Here, look at this blank piece of paper for a second… I wrote every reason why we should stick together on it.
Honey if I could rearrange the alphabet I'd put the letters "DON'T LOVE" in between I and U
I see my future like how the Americans spell colour. Without u.
We should make like your parents and split.
Hey, are you an anchor? Because you've done nothing but weigh me down.
Aside from being single, what do you do for a living?
"I now pronounce you dumped and single. You may now kiss my ass."
Hey, let's hold a costume party. You can be a bank, and I can be alone!
I think it would be hot if we f**ked other people. Exclusively.
"Really, our time together has just become more effort than you're worth."
"My cat doesn't like you."
"Sorry I stopped contacting you. I had to go back to rehab."
"Is it hot in here or is this relationship suffocating me?"
Honey, I need you to cancel my subscription. I’m done with your issues.
"Our relationship is like a fat guy."
"What?"
"It's not working out."
Are you a stop watch? Because our time is up.
Knock knock. Who's there? You're - You're who? - You're single!
Hey babe, are you the Mcdonald's Ice Cream Machine, because you just aren't working for me anymore.
Roses are red
Violets are blue
You made my life a mess
Please call a clean-up crew
Are you a New Years resolution? Because we stopped working out after the first two weeks
Hear that sound? (cup hand to ear) Yep- that's a dump truck, and it's coming for you!

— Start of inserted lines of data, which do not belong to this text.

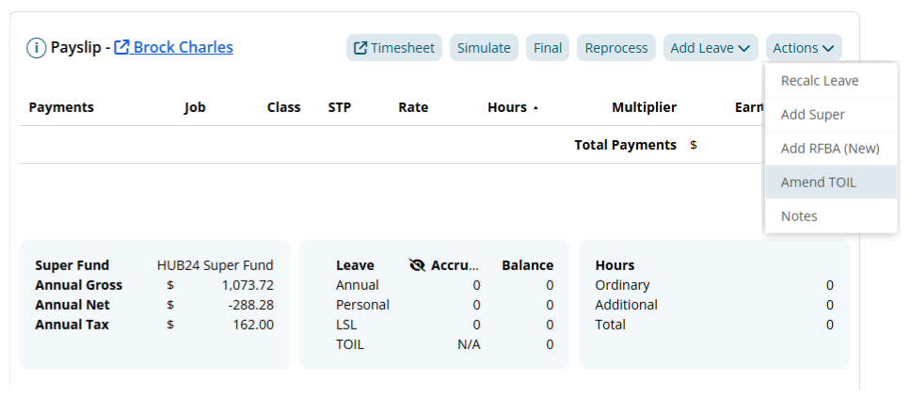910x399 pixels.
Task: Click the Multiplier column header
Action: [x=644, y=107]
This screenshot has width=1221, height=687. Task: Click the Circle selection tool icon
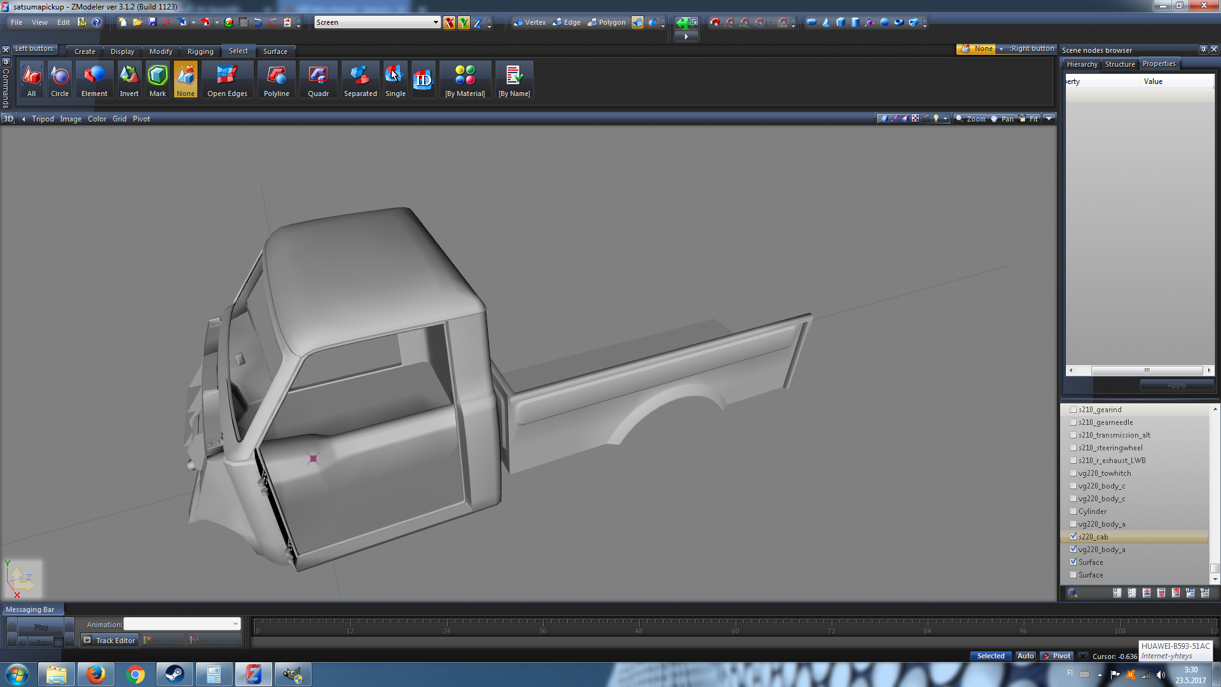coord(60,80)
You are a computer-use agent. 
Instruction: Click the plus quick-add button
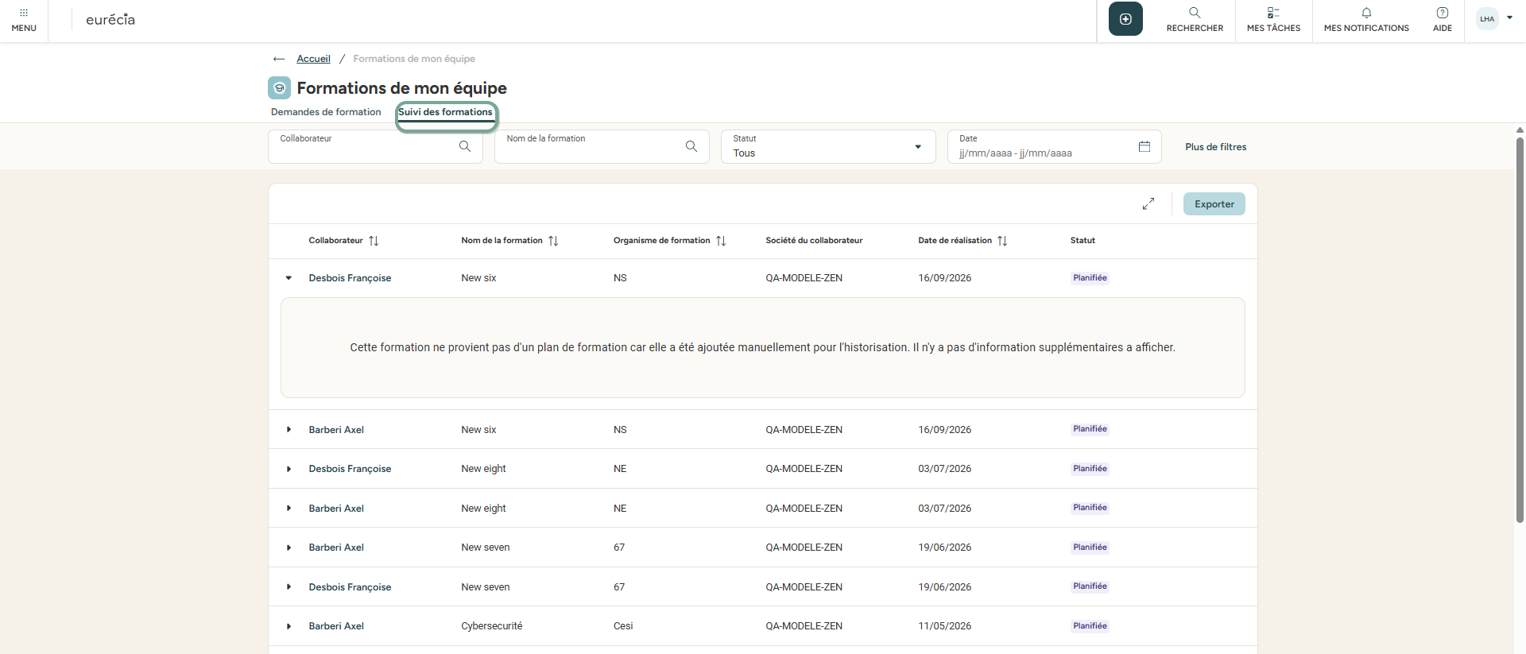point(1125,19)
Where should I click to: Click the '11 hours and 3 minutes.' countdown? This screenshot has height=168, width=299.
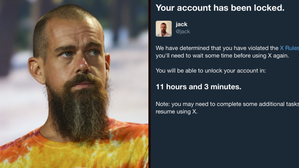click(x=198, y=87)
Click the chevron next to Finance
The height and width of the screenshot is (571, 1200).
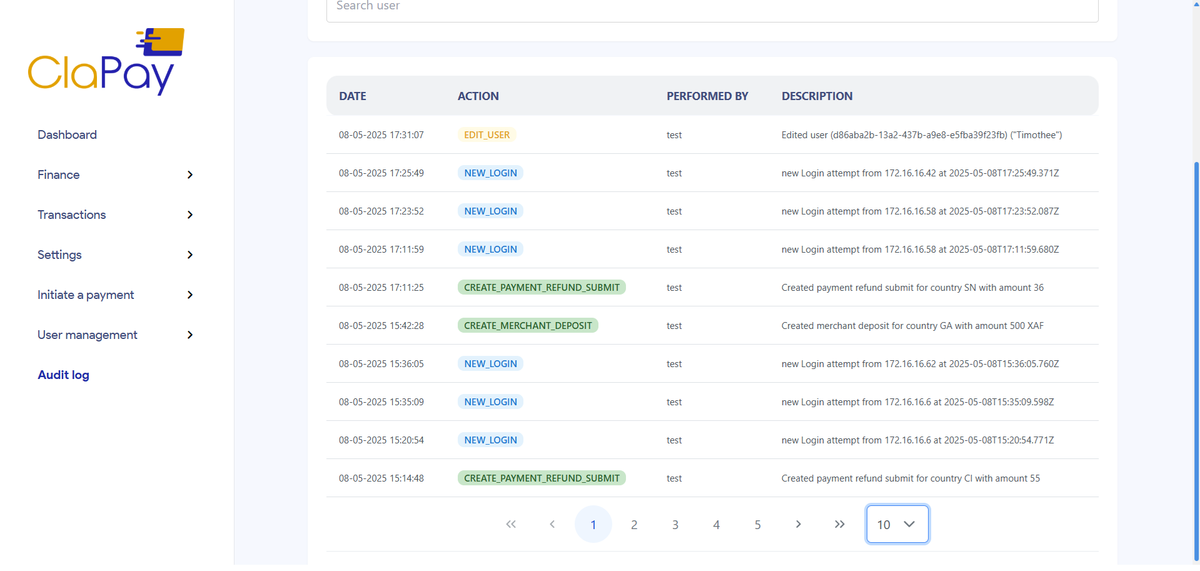[x=189, y=175]
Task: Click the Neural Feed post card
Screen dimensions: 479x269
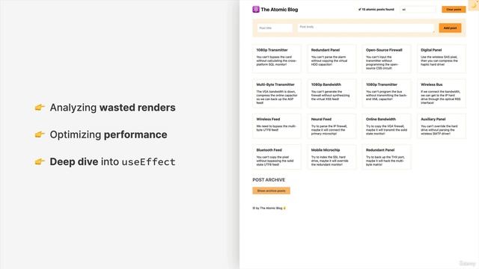Action: coord(332,126)
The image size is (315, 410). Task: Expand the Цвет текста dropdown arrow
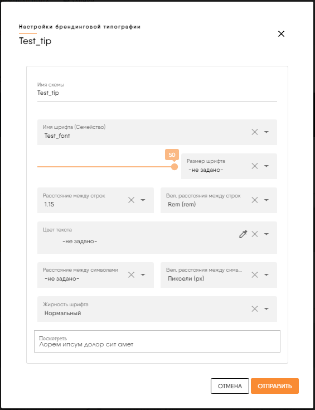(266, 234)
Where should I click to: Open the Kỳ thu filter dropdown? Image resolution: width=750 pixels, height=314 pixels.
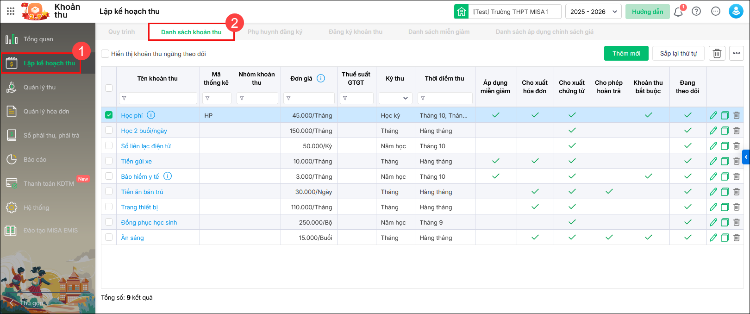tap(395, 98)
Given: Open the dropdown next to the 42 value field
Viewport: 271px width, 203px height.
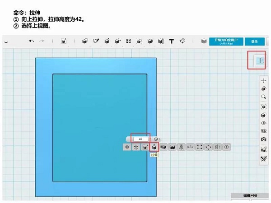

"Maybe this is not the right time for us"
Hey babe, how about I plan a romantic weekend get away, and while I’m gone you can pack your shit and GTFO?
"Roses are red, Violets are blue. Garbage is dumped, now so are you."
Let’s make like a banana and split.
"The longer we are together, the less serious I am about you."
"It's not because I don't like you, it's because I hate you."
Hey babe, I think its about time we cancel our gym membership. We're not working out anymore
Hey, did it hurt when you fell from heaven? Because honestly, Karen, you are a demon.
"I took a gamble and chose you, now i believe I made a bad bet."
Dinosaurs represent our relationship, because they both don’t exist anymore.”
Hey babe do you need crutches? Cause I can’t stand you anymore.
Did we fall from the sky? Because we look pretty broken up right now.
Are you a dollar bill? Because you’re single.
It’s a good thing we’re bad at puzzles because there is no way we’re putting this shit back together.
It's not you...it's your taste in music.
Hey baby, remember how you said that you can’t live without me? Well, it’s time to get your affairs in order….
Excuse me, I seem to have lost my phone number, can you do the same?
You remind me of Halley's Comet. I don't wanna see you again for another 74 years.
Hey baby, are you in a tunnel? Because we’re breaking up.
"I just can't live with the pathetic tickles that you call thrusts anymore."
Whoa, Heaven must be missing an angel! Because you’re dead to me.
We should make like the Soviet Union and split up.
Girl, have we both been rendered sightless? Because we ain’t seeing each other anymore.
"I treated this relationship like my diet, one cheat day a week."
If I could rearrange the alphabet, I’d put I at the beginning and U at the end.
Remember when I asked you out? Well, I was talking to the girl behind you.
"If it's meant to be it's meant to be....but just to be clear it isn't."
What did the weather reporter say to his wife?
“I hope it doesn’t rain, deer!”
Welcome to Dumpsville. Population: you.